Ahora, ‘Kis Kas’ se traspasa o se vende. Un punto de venta al público de golosinas, paquetería, prensa, helados y también un punto de venta de la ONCE. Por 40.000 euros, el negocio se traspasa (con mercancía y mobiliario), y alquiler en 450 euros al mes, con actualización anual conforme al IPC. La compra total, del local y el negocio, se cifra en 140.000 euros.

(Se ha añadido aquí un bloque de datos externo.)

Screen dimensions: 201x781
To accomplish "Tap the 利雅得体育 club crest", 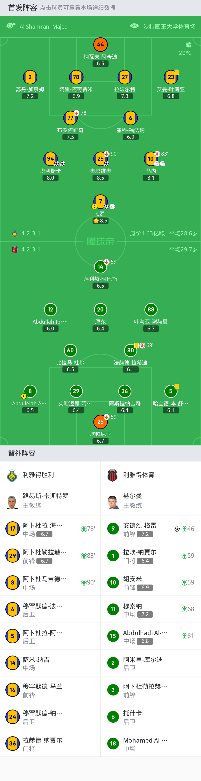I will pos(113,475).
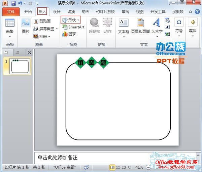
Task: Click the Symbol (符号) button
Action: click(179, 26)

Sonia López y Daniel García son la «segunda generación» del dulce negocio. La pareja cogió el testigo del padre de Sonia, que allá por el año 1973, «y tras detectar una oportunidad de negocio en el sector de la confitería, emprendió un próspero negocio de distribución al punto de venta, centrado en artículos de confitería y juguetes». Victoriano López Blanco y su familia establecen su área de influencia en el sector comercial del Occidente de Asturias y no tardan mucho en tener que ampliar negocio.
«A los pocos años se vio obligado a triplicar el tamaño del almacén para darle más capacidad puesto que la cartera de clientes se iba incrementando. Así sucedió lo mismo con los vehículos utilizados para la autoventa, que rápidamente fueron cambiando en modernidad y capacidad», explica el equipo de Kis Kas.
Llegado el año 2000, y tras haber planificado el cambio generacional del negocio, Sonia y Daniel retoman la gestión empresarial creando «Golosinas KIS KAS ® S.L.», creando el logotipo que identifican los naviegos.
Es en ese momento, donde se impulsan, además, dos líneas de trabajo. Por un lado, «la minorista, con la creación de la Tienda KIS KAS ®, «comprando un local comercial en un lugar estratégico de Navia que fue diseñado y acondicionado según los estudios más vanguardistas de marketing y comercio, realizados en ese momento y siempre evolucionando con las últimas novedades», aseguran.
Por otro, la línea mayorista de trabajo, en la que, ampliando el radio de acción geográfico que hasta el momento habían trabajado, incorporaron pequeños distribuidores de la zona, informatizando todo el sistema de gestión y administración de la empresa. «Se optimiza el sistema de compra de mercancía y se da prioridad a los frutos secos, comercializando gran variedad con marca propia KIS KAS ®, garantizando una gran frescura y calidad».